III. Die Beschwerdegegnerinnen (Einsprechende 1 und 2) beantragten, die Beschwerde zurückzuweisen, hilfsweise die Angelegenheit an die Einspruchsabteilung zurückzuverweisen.

IV. Die Parteien wurden zu einer mündlichen Verhandlung vor der Kammer geladen. In einer Mitteilung zur Vorbereitung der mündlichen Verhandlung wurden die Parteien über die vorläufige Meinung der Kammer informiert. Darin erklärte die Kammer, dass sie die in den zuletzt eingereichten Anträgen (neuer Hauptantrag und Hilfsanträge 1 bis 5) gemachten Korrekturen als Berichtigung offensichtlicher Fehler ansehe und auf dieser Grundlage keine Bedenken hinsichtlich ihrer Zulassung habe. Die Kammer wies jedoch auch darauf hin, dass der neue Hauptantrag einer ausschließlichen Korrektur dieser offensichtlichen Fehler entspreche, weil er keine weitere Änderung der Ansprüche enthalte, sowie dass der Hauptantrag daher nicht in Einklang mit der Bestimmung der Regel 80 EPÜ stehe. Darüber hinaus äußerte die Kammer ihre vorläufige Meinung, dass die Hilfsanträge 1, 2, 7 und 8 bereits im Verfahren vor der Einspruchsabteilung hätten eingereicht werden müssen und dass die Kammer daher geneigt sei, diese Hilfsanträge vom Verfahren auszuschließen. Weiterhin führte die Kammer aus, dass das Merkmal M8 eine unzulässige Zwischenverallgemeinerung des in Figur 2 gezeigten Ausführungsbeispiels darstellen dürfte, sowie dass keiner der Anträge alle im Ausführungsbeispiel gemäß Figur 2 des Streitpatents in funktionellem und strukturellem Zusammenhang stehenden Merkmale definiere.

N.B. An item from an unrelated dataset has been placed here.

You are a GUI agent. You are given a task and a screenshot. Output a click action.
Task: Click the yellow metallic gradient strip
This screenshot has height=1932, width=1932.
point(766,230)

V. Die mündliche Verhandlung vor der Kammer fand am 21. November 2022 statt. Im Laufe der Verhandlung zog die Beschwerdeführerin ihre Hilfsanträge 1 bis 5 zurück.

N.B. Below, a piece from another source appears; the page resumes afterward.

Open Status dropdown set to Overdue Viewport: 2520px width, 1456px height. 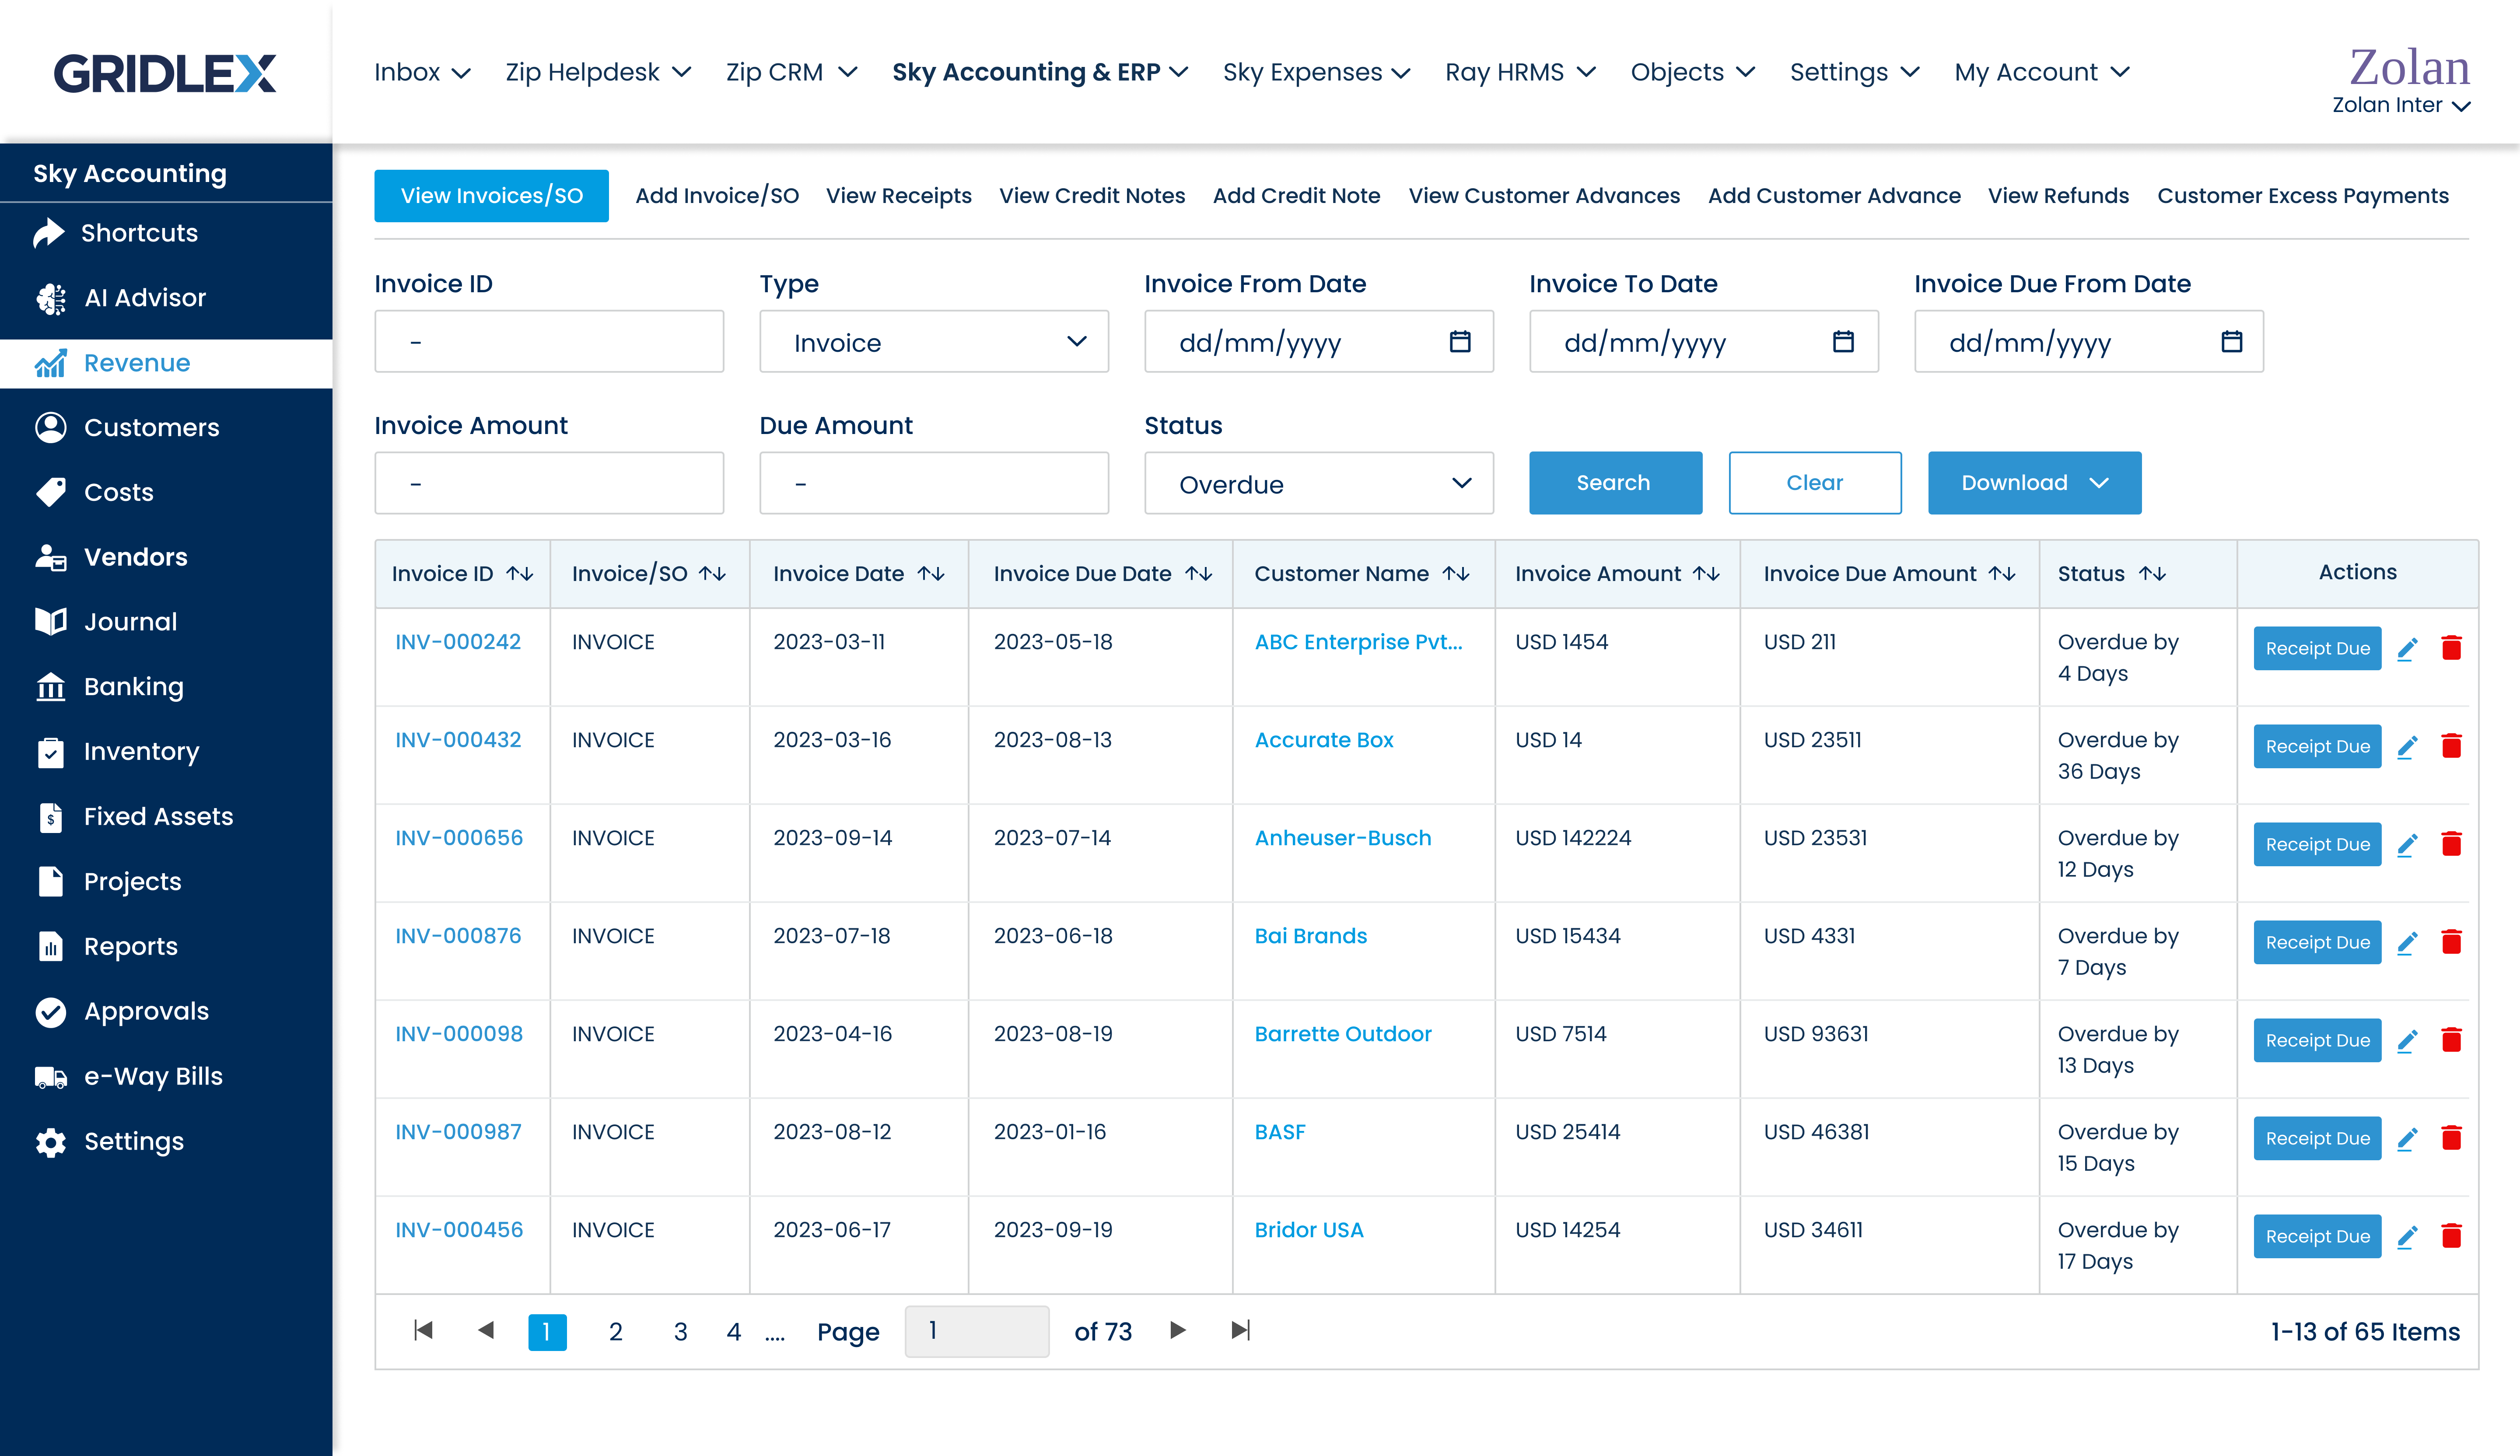1318,484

VI. Anspruch 1 gemäß Hauptantrag ist wortgleich mit Anspruch 1 in der erteilten Fassung und hat folgenden Wortlaut:

"Schalldämpfer-Einheit (1), insbesondere für ein Kraftfahrzeug,

- mit einem zweiteiligen Gehäuse (4) mit einem jeweils schalenartig ausgebildeten ersten und zweiten Gehäuseteil (2, 3),

- wobei in dem Gehäuse (4) eine Auslass- und eine Einlassöffnung (5, 6) vorgesehen ist,

- mit einem Auslassboden (12) und einem Einlassboden (13), welche in die Auslassöffnung (5) bzw. Einlassöffnung (6) eingesetzt sind,

- wobei der Auslassboden (12) und der Einlassboden (13) jeweils als in die Auslassöffnung (6) einsteckbarer Deckel ausgebildet sind,

- wobei die Auslassöffnung (5) und die Einlassöffnung (6) jeweils entlang eines Außenumfangs umlaufend einen Auslass-Kragen (22) bzw. einen Einlass-Kragen aufweisen, der jeweils nach außen von dem Gehäuse (4) vorsteht,

dadurch gekennzeichnet, dass

- der Auslassboden (12) und der Einlassboden (13) jeweils einen zu dem Auslass-Kragen (22) bzw. Einlass-Kragen komplementären Auslassboden-Kragen (23) bzw. Einlassboden-Kragen aufweisen, die jeweils vom Auslassboden (12) bzw. vom Einlassboden (13) weg zum Gehäuse (2) hin abstehen."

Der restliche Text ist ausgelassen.